In recent years, I have relied with gratitude on the Toronto Public Library for providing me with books that, regardless of where they are located in the city, are sent to my local branch for convenient pick-up upon my request. It’s a service that recognizes the importance of making books available easily and equitably to interested readers living in Toronto. The public library is the perfect solution to satisfy my need to read something new.
For decades of my life, purchasing books, increasing the size of my own private library, was the joy experienced by the collector in me. But I no longer need to own every book I read. I also don’t have space at home for more. I still buy books, but rarely. For a new book to become part of my personal library, it has to entice me with writing that captivates me enough to want to give it a place of honour in my home.

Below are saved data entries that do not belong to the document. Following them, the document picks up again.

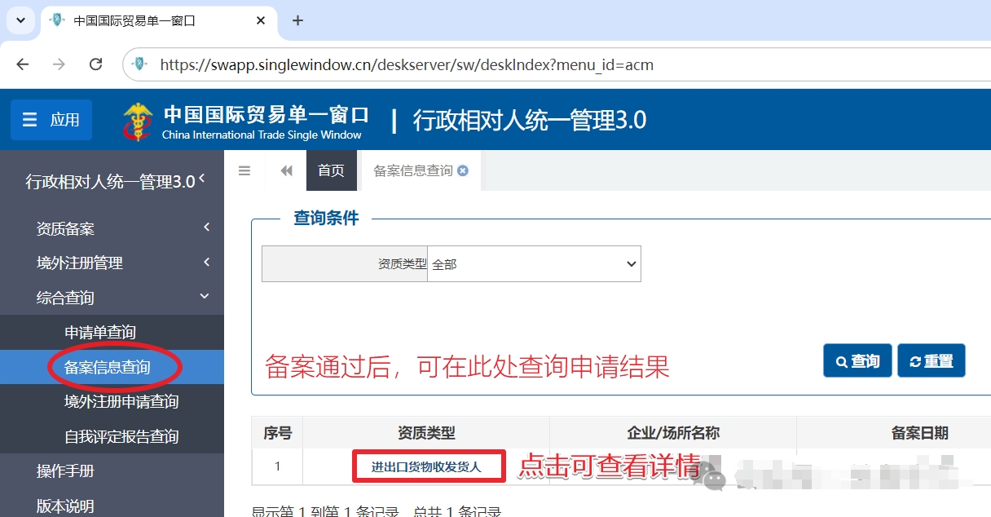Expand the 资质备案 sidebar menu
Screen dimensions: 991x517
[122, 228]
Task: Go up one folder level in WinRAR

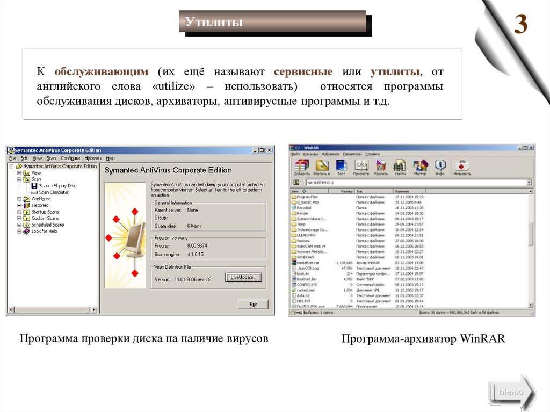Action: point(296,183)
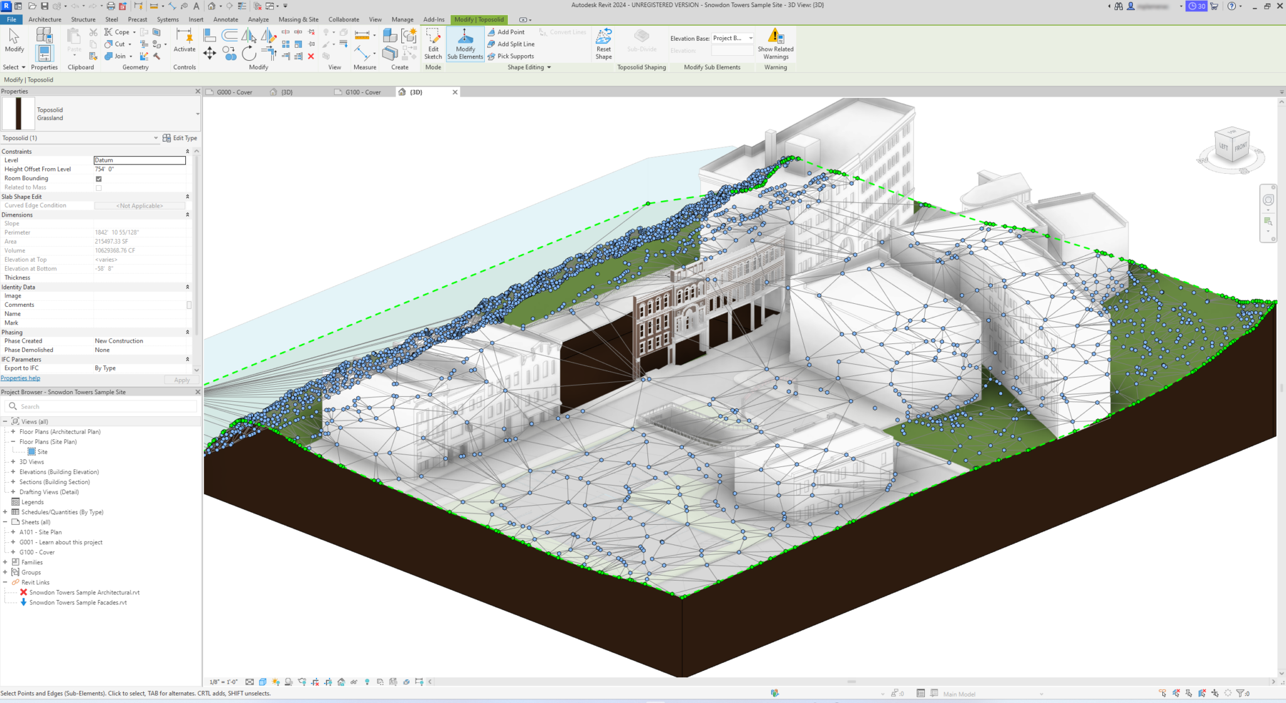The width and height of the screenshot is (1286, 703).
Task: Switch to the Annotate ribbon tab
Action: click(229, 18)
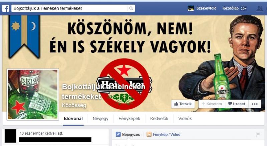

This is what happened with Carmelinda Scian’s debut novel, Yellow Watch, Journey of a Portuguese Woman. The title may suggest a memoirist journey but it’s a novel written in the form of stories, beautifully interwoven chapters that feel like quilt squares sewn together to reveal the story of Milita Ferreira’s life from a faraway time in the Portugal of the 1960s, starting in Algarve, then later moving to the small village of Amendoeiro, across the Tagus River from Lisbon, and seamlessly continuing forward to the time of immigration to Canada, specifically to the Toronto of the 1970s, and the subsequent decades until the story ends in the late teens of the new century; four decades, as Milita reflects near the end of the novel, “spent at the smithy of life trying to cobble a new me.”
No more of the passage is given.